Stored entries
== Segment start ==

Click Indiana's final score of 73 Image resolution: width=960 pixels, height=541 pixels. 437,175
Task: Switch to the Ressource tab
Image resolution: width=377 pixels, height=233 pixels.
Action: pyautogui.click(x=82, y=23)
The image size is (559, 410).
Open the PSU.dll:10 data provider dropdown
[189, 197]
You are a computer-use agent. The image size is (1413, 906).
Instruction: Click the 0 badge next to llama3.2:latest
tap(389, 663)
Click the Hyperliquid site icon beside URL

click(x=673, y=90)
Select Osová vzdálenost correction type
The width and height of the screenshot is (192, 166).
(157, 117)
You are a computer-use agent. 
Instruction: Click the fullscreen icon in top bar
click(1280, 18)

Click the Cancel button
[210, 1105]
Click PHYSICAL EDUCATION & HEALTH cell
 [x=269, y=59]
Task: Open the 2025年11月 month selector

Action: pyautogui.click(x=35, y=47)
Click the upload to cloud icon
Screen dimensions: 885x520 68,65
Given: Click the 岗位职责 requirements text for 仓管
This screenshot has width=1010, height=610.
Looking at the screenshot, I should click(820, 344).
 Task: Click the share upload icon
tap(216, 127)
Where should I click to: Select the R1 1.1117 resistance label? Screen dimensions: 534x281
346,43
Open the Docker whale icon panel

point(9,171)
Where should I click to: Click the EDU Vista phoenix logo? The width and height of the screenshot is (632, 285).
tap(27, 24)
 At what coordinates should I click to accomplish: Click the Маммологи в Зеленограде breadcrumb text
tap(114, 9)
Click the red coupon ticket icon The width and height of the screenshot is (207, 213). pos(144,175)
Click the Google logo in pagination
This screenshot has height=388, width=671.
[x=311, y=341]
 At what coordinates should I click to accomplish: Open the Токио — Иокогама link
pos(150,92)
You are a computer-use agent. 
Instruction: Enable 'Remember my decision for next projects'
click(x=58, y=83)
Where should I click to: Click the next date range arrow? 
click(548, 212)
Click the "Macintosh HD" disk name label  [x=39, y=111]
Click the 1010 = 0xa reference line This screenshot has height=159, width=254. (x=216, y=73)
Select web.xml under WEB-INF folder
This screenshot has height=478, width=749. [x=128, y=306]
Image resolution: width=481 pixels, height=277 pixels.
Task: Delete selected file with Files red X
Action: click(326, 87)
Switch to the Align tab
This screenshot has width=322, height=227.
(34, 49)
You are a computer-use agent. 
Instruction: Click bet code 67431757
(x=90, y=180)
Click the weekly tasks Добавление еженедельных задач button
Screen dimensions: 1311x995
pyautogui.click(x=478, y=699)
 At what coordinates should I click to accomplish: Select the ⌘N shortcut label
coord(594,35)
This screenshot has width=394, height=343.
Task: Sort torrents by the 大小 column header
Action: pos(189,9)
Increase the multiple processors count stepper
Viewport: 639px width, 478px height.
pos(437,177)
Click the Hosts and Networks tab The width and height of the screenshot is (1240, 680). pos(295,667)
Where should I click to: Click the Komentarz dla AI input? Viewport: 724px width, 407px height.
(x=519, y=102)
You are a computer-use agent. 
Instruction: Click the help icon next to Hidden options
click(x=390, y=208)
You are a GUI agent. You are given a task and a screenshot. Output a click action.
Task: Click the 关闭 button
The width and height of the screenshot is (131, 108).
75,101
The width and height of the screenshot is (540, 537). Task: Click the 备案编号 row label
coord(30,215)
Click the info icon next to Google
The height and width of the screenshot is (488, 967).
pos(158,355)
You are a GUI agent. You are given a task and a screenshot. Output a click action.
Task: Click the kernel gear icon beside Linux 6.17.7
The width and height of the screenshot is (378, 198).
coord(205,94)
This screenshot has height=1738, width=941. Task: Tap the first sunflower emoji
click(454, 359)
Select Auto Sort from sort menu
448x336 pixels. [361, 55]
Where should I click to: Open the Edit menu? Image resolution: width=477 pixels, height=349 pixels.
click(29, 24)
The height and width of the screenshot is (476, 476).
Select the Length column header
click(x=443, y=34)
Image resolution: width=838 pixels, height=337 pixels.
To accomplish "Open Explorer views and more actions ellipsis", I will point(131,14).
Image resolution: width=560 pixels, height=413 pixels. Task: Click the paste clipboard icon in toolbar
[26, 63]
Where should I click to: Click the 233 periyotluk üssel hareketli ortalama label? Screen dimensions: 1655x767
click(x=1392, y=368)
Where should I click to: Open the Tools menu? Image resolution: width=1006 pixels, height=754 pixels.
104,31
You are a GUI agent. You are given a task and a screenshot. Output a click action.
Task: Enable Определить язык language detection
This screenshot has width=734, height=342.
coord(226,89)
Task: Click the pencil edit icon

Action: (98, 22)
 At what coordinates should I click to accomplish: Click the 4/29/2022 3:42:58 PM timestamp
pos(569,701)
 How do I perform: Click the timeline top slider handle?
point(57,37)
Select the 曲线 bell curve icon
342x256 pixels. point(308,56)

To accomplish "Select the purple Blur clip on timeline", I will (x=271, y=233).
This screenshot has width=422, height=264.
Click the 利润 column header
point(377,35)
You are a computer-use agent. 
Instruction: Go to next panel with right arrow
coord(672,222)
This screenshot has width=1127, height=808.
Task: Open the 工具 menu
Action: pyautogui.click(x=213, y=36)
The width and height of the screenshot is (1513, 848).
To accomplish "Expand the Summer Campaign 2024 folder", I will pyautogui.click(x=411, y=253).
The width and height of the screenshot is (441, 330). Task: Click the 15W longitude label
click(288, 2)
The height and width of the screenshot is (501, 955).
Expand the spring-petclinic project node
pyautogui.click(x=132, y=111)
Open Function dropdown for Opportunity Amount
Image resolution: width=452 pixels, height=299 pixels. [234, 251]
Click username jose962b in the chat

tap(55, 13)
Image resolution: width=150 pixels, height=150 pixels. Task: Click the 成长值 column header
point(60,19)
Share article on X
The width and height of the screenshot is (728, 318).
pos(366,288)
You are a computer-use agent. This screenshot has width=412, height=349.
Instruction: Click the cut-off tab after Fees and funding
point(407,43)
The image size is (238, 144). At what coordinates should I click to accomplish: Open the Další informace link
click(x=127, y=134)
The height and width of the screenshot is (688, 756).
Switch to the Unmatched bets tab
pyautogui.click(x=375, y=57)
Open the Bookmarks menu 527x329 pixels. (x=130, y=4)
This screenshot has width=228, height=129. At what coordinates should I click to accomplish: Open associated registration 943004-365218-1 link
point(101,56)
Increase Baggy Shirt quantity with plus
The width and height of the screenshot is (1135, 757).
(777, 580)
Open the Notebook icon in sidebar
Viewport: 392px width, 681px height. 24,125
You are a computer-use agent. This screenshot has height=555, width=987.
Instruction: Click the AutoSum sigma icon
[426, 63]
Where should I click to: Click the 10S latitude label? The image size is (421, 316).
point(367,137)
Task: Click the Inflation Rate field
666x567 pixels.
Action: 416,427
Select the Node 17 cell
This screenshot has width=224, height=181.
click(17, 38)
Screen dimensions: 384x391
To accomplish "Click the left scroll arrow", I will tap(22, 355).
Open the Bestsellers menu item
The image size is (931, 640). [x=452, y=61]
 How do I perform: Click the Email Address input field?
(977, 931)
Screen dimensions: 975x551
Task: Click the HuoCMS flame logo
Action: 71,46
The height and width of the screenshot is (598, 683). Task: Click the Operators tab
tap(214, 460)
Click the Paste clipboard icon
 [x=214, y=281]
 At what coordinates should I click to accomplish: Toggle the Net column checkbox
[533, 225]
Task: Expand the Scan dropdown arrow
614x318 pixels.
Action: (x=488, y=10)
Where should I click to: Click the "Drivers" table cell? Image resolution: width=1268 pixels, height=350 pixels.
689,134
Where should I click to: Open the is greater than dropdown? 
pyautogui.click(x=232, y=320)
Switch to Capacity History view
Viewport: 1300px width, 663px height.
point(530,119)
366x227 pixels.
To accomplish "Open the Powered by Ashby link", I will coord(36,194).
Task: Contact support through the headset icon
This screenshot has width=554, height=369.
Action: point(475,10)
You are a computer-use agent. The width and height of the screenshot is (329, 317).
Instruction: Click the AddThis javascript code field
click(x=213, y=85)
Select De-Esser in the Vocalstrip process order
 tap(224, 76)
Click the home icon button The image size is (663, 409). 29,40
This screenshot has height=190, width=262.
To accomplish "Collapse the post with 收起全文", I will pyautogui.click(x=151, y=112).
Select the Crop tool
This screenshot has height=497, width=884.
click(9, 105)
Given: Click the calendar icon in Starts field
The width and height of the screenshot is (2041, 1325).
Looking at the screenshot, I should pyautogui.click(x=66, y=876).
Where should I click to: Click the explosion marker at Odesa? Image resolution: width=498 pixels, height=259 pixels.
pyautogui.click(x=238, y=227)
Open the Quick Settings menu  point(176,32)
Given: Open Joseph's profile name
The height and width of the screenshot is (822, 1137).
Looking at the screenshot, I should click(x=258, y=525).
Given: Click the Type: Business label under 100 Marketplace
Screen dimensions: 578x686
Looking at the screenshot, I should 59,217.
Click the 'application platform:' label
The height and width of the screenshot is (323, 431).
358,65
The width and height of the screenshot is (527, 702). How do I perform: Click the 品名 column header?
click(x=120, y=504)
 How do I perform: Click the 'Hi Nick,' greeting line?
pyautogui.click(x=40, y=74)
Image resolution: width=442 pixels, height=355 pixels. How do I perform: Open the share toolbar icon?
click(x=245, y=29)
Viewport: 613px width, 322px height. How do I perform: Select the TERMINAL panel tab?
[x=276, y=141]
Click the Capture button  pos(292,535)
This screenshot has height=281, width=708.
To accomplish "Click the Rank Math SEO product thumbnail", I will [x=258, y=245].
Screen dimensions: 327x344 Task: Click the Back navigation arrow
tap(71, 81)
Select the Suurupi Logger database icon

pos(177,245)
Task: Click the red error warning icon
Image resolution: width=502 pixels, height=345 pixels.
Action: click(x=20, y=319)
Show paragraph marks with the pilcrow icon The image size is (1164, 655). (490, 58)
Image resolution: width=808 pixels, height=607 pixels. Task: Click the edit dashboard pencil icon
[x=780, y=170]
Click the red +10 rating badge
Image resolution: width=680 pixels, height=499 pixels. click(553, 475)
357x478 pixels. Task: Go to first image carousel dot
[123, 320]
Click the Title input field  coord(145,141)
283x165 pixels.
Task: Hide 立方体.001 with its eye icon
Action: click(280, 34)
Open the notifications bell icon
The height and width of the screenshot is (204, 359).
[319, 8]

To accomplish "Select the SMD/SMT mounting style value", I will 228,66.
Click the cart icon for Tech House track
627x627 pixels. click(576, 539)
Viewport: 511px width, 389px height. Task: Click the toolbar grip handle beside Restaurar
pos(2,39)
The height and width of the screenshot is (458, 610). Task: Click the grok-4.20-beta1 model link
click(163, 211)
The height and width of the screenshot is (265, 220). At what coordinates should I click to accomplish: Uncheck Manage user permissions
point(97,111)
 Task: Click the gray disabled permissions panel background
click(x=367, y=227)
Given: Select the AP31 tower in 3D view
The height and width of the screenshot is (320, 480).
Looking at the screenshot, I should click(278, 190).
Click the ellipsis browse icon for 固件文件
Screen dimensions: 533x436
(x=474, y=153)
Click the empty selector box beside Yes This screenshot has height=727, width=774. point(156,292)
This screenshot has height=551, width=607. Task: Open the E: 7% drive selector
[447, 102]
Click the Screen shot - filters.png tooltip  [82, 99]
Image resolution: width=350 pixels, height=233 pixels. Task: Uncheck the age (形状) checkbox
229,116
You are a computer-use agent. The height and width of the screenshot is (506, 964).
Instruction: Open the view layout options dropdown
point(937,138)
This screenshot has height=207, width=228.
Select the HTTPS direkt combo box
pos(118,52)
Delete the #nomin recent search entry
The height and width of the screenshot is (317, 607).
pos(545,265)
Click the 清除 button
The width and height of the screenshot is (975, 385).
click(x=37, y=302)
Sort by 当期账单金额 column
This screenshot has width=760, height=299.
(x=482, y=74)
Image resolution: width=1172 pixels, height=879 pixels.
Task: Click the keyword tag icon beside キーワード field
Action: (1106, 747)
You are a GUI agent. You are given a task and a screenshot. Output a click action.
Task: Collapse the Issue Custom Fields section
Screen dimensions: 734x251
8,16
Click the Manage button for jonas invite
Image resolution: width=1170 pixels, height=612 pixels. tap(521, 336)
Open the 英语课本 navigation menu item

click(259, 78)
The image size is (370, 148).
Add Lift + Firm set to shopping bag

== Segment end ==

» Requirement
Go through the records. Copy each line where "ellipsis" appears.

» The answer
To accomplish "Open Explorer views and more actions ellipsis", I will point(131,14).
Click the ellipsis browse icon for 固件文件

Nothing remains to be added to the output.